18 May 2022

Cresce l’editoria indipendente con 1,5 miliardi di euro

Il 2021 segna un nuovo record: le vendite dei libri acquistati in Italia aumenta di 16,6% con quasi 1,5 miliardi di euro in vendite.

Editoria. Quando gli italiani parlano dell’Italia, tante cose vengono di solito dette, una di queste è che agli italiani non piace leggere, gli italiani non leggono, circa il 50% del popolo italico non legge libri al di fuori del lavoro, eppure gli ultimi trend sembrano mostrare una svolta in questa tendenza: In base all’elaborazione GfK per l’Associazione degli editori indipendenti (Adei), il numero di copie vendute cresce del 16,6%, il valore del mercato a prezzo netto di copertina progredisce del 14,7%.

Un aumento in tutti i generi

Possiamo notare questa crescita in tutti i principali generi che compongono l’editoria: i libri per bambini e ragazzi hanno una crescita del 12%, la saggistica aumenta del 10% e la manualistica ha un’impennata del 26%.

Anche la narrativa è sotto l’influenza di questa crescita, infatti ha un deciso rialzo del 21% in copie vendute e +15% in valore.

I fumetti, genere editoriale un po’ discusso, ha avuto un boom di vendite che però, essendo normalmente i fumetti venduti a un prezzo inferiore ai 10€, contribuisce ad abbassare il prezzo medio di mercato.

L’editoria indipendente cresce

L’editoria indipendente, da anni schiacciata dalle grandi catene e sempre a rischio, si prende la sua rivincita con il 43% del mercato delle copie composta da libri indipendenti.

Marco Zapparoli, Presidente di Adei (Associazione degli editori indipendenti) racconta di come sia «Stato un anno di grandi soddisfazioni per l’editoria indipendente e per il mondo del libro in generale. Tra i dati che voglio sottolineare anche la crescita del 5% di vendita dei titoli di catalogo, un altro importante risultato a vantaggio della bibliodiversità».

«Gli effetti positivi della legge sul Libro, entrata in vigore in piena pandemia hanno portato altri due benefici» Aggiunge Isabella Ferretti, vicepresidente di Adei con Francesca Archinto «20 milioni in più a vantaggio dei rivenditori, e un contenimento dei prezzi di copertina».

Gli Italiani non leggono

Quella degli italiani che non leggono è una leggenda confermata, anche se questa pandemia sembra aver portato un po’ di acqua al mulino dell’editoria: meno spassi e meno tempo da passare fuori casa, hanno portato diverse persone ad avvicinarsi ai libri, mentre chi già leggeva ha trovato il tempo di farlo di più.

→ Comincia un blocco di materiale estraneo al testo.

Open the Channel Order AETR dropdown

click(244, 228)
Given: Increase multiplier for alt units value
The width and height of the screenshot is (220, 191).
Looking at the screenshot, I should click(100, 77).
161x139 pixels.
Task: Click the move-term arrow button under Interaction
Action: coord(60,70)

Secondo i dati Istat nel 2020 cresce la quota di lettori di libri al 41,4% rispetto al 40% del 2019, tra questi il 44,6% legge fino a 3 libri l’anno mentre i “lettori forti” (12 o più libri letti in un anno) sono il 15,2%. La lettura di libri è soprattutto prerogativa dei giovani (nella fascia d’età 11-19 anni) e delle donne.

Certo, siamo ancora lontani anche solo dal 50% degli italiani lettori di libri, ma quest’anno l’editoria può ritenersi contenta.